The comprehensive report, by respected strategic think tank The Kokoda Foundation and obtained exclusively by The Australian, warns that cyber security has become the "fundamental weakness" in Australia's national security and the threat is poorly understood by both politicians and the public.
The report, written by strategic consultant Gary Waters and former RAAF deputy chief John Blackburn, finds that Australia has reached
"a tipping point where the current trajectory of cyber responses is being rapidly outpaced by the evolving threat. A large part of the Australian population does not comprehend the scale of the growing cyber threat, nor the potential impact of that threat on personal and national wellbeing,"
says the report, which is based on extensive interviews with cyber security experts in government and industry.
"That lack of understanding, and therefore commitment to addressing that threat, is a fundamental weakness in the individual and collective security of Australians."
It warns that the threat could endanger critical infrastructure such as electricity grids, water storage and distribution, aviation and maritime transport and telecommunications networks.
The findings of The Kokoda Foundation report support disclosures in confidential US cables released by WikiLeaks showing that Australia's intelligence agencies privately admitted in 2008 that they were struggling to comprehend the scale of the cyber threat.
A US cable in November 2008 reported private comments made to US officials about cyber security by the then director of Canberra's Defence Intelligence Organisation, Major General Maurie McNarn.
General McNarn noted the "intelligence community was hard pressed to understand the full extent of the threat, let alone serve in a position to lead the co-ordination of any interagency mitigation efforts", the cable says.
McNarn said the Defence Signals Directorate had 'the lead' for Australia in tackling the issue but was more focused on traditional intelligence collection/counter-intelligence themes, and that Australian intelligence would need to stay engaged with its US counterparts to share lessons learned in the cyber arena."
The Kokoda Foundation study, "Optimising Australia's response to the cyber challenge" — says Australia has the fifth-highest level of malware infections in the world.
"There is a growing threat from state and non-state actors who compromise, steal, change or destroy information and information systems upon which societies depend," it says.
The government has stepped up efforts to combat cyber threats with the opening in January of the Cyber Security Operations Centre in DSD, staffed with about 100 people from four federal agencies.
In September, Attorney-General Robert McClelland said it was
"very difficult to identify the source of attacks; often they can be routed through other countries or other players.

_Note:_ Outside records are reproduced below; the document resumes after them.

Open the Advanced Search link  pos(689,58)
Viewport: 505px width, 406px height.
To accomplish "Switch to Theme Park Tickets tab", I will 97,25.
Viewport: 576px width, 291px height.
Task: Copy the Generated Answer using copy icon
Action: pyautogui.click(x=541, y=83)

State actors, non-state actors, private hackers or terrorist organisations, these are all risks."
The Kokoda Foundation report says not enough is being done and the country still lacks a "whole-of-nation, government-led integrated long-term National Cyber Strategy and Plan".
It calls for the National Security Adviser to be appointed as the lead co-ordinator on cyber security issues across government, and for mandatory security measures such as firewalls and anti-virus software as conditions of purchase and sale of computer systems.
Mr Waters told The Australian an estimated one million computers in this country, or 20,000 a week, were being compromised by viruses, partly because people were not doing "basic housekeeping" to protect their computers from attacks.
"This is a problem which is sneaking up underneath us, just as terrorism did a few years ago," he said.